Suppose I have a Doctrine entity (version 2) as follows:

<?php namespace AppBundle\Entity; use Doctrine\ORM\Mapping as ORM; /** * User * * @ORM\Table(name="users") * @ORM\Entity */ class User { /** * @var integer * * @ORM\Column(name="id", type="integer") * @ORM\Id * @ORM\GeneratedValue(strategy="IDENTITY") */ private $id /** * @var string * * @ORM\Column(name="name", type="string", length=50, nullable=false) */ private $name; /** * @var string * * @ORM\Column(name="group_id", type="string", length=6, nullable=true) */ private $groupId; // Getters and setters... } 

Now I would like to control the relationship of User to Group , but with some conditions, for example:

  1. returning NULL (or some skeleton / template \AppBundle\Entity\Group with fixed values ​​not loaded from the database) if Group of users.group_id does not exist, even if it is set to (without key restrictions to the database, to prevent this behavior), therefore some verification / verification is required
  2. lazy loading Group , when calling $user->getGroup()

I continue to read Google, and I do not understand how to achieve this correctly (in accordance with the principles of Doctrine / Symfony).

I could add ManyToOne to the entity class as follows:

 /** * @var \AppBundle\Entity\Group * * @ORM\ManyToOne(targetEntity="AppBundle\Entity\Group") * @ORM\JoinColumns({ * @ORM\JoinColumn(name="group_id", referencedColumnName="id") * }) */ private $group; 

But then how to prevent exceptions caused by non-existent foreign keys? That is, I would like to get information about a user group when they are available in my database, but when it is not, I do not want Doctrine to throw an exception when my application crashes.

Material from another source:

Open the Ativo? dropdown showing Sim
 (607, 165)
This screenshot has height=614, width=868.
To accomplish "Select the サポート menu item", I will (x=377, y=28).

People say using Entity Manager from Entity is a very bad practice , and I agree. But I'm confused about using proxy objects or Inheritance Mapping for these purposes.

It seems that you can use Models , but I could not find convincing documentation on how to implement them correctly in Doctrine2.

Please help if you can. In Cohan, everything was so simple (but so immature).


EDIT:

@Massimiliano Fedel suggested trying to catch the exception in the User::getGroup() method so that eventually non-existent groups return as NULL .

So, I sent this code:

 /** * Get group * * @return \AppBundle\Entity\Group */ public function getGroup() { try { $group = $this->group; } catch (\Doctrine\ORM\EntityNotFoundException $e) { $group = null; } return $group; } 

Unfortunately, it seems that the exception cannot be caught this way because the framework exits with Doctrine\ORM\EntityNotFoundException :

 Entity of type 'AppBundle\Entity\Group' for IDs id(999) was not found 

UPDATE 2:

Below you can find the basing scheme of the User stream, i.e. I cannot guarantee that all Users will be accessible by Groups in my database.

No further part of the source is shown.